InterSpeech 2021

System performance as a function of calibration methods, sample size and sampling variability in likelihood ratio-based forensic voice comparison
(longer introduction)

Bruce Xiao Wang (University of York, UK), Vincent Hughes (University of York, UK)
In data-driven forensic voice comparison, sample size is an issue which can have substantial effects on system output. Numerous calibration methods have been developed and some have been proposed as solutions to sample size issues. In this paper, we test four calibration methods (i.e. logistic regression, regularised logistic regression, Bayesian model, ELUB) under different conditions of sampling variability and sample size. Training and test scores were simulated from skewed distributions derived from real experiments, increasing sample sizes from 20 to 100 speakers for both the training and test sets. For each sample size, the experiments were replicated 100 times to test the susceptibility of different calibration methods to sampling variability.
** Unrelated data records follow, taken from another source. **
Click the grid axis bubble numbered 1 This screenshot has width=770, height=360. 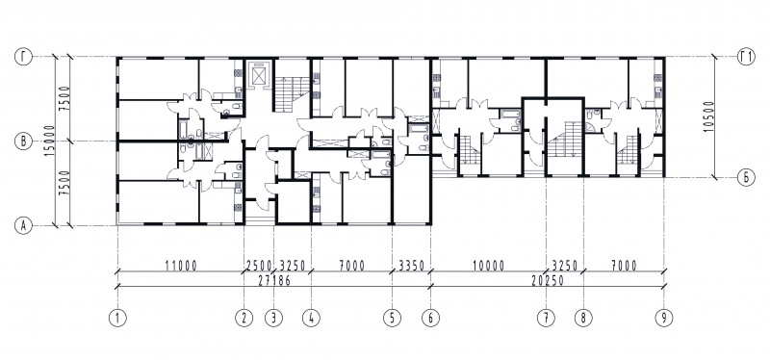(x=117, y=318)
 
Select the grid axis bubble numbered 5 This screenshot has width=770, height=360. (x=392, y=318)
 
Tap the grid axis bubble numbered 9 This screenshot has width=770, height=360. (x=664, y=318)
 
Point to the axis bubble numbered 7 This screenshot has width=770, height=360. (x=546, y=318)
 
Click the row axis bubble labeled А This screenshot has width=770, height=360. (x=23, y=226)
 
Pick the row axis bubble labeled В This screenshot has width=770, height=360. (x=23, y=141)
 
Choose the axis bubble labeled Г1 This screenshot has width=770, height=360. (x=745, y=57)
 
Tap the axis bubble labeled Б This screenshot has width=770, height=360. (x=745, y=177)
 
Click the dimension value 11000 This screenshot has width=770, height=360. (x=181, y=266)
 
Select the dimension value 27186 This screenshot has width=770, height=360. (x=275, y=281)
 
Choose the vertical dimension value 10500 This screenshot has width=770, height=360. (x=707, y=116)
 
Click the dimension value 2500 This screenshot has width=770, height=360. (x=258, y=266)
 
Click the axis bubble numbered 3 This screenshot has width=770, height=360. (x=273, y=318)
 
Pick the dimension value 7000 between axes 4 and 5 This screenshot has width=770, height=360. (x=351, y=266)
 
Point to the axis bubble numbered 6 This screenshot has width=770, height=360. (x=430, y=318)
The Cllr mean and range across replications were used for evaluation. The Bayesian model and regularized logistic regression produced the most stable Cllr values when the sample size is small (i.e. 20 speakers), although mean Cllr is consistently lowest using logistic regression. The ELUB calibration method generally is the least preferred as it is the most sensitive to sample size and sampling variability (mean = 0.66, range = 0.21–0.59).